A precise reproduction of every record below is needed, minus the pictures.

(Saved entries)
◆ ◆ ◆ ◆ ◆ ◆ ◆

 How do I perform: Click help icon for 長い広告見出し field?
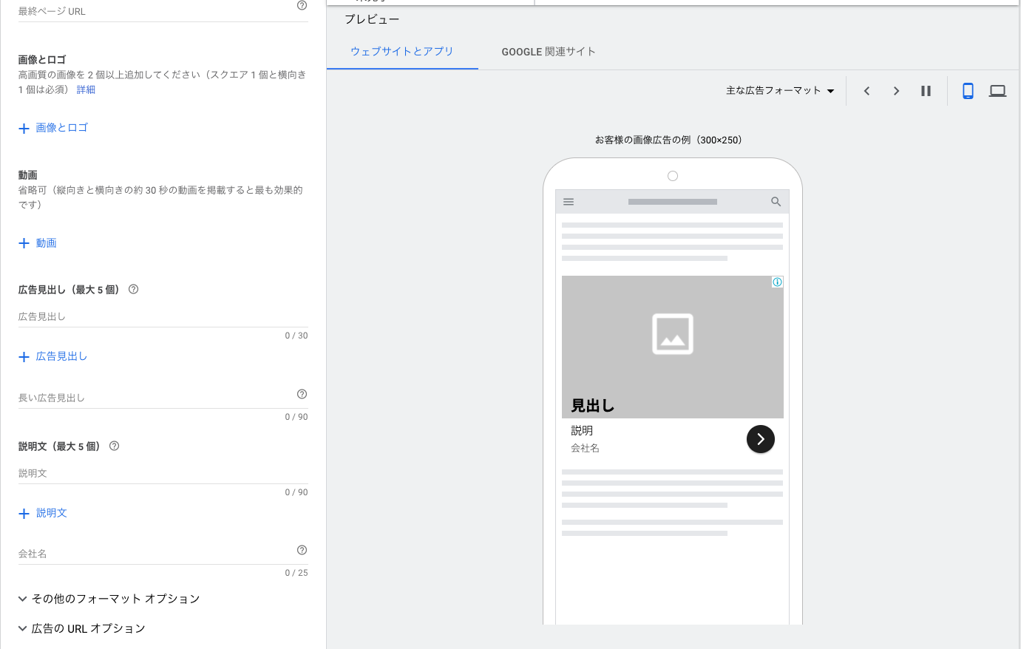[302, 394]
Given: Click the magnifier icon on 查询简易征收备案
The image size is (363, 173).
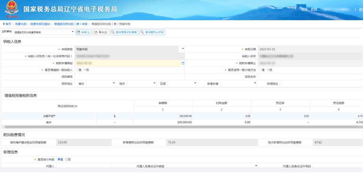Looking at the screenshot, I should 113,32.
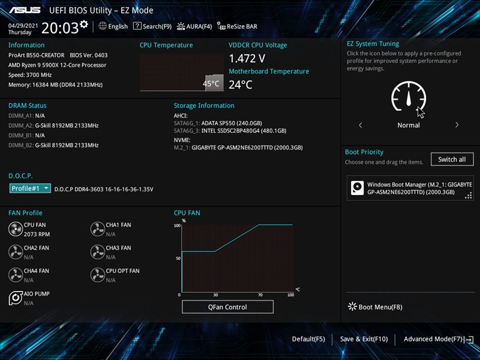Click the AIO PUMP icon
480x360 pixels.
coord(16,298)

◆ ◆ ◆ ◆ ◆ ◆ ◆

EXERCISE ANSWER
 How do I perform: Click help icon for 長い広告見出し field?
[302, 394]
Given: Click the magnifier icon on 查询简易征收备案
The image size is (363, 173).
Looking at the screenshot, I should 113,32.
Click the AIO PUMP icon
480x360 pixels.
coord(16,298)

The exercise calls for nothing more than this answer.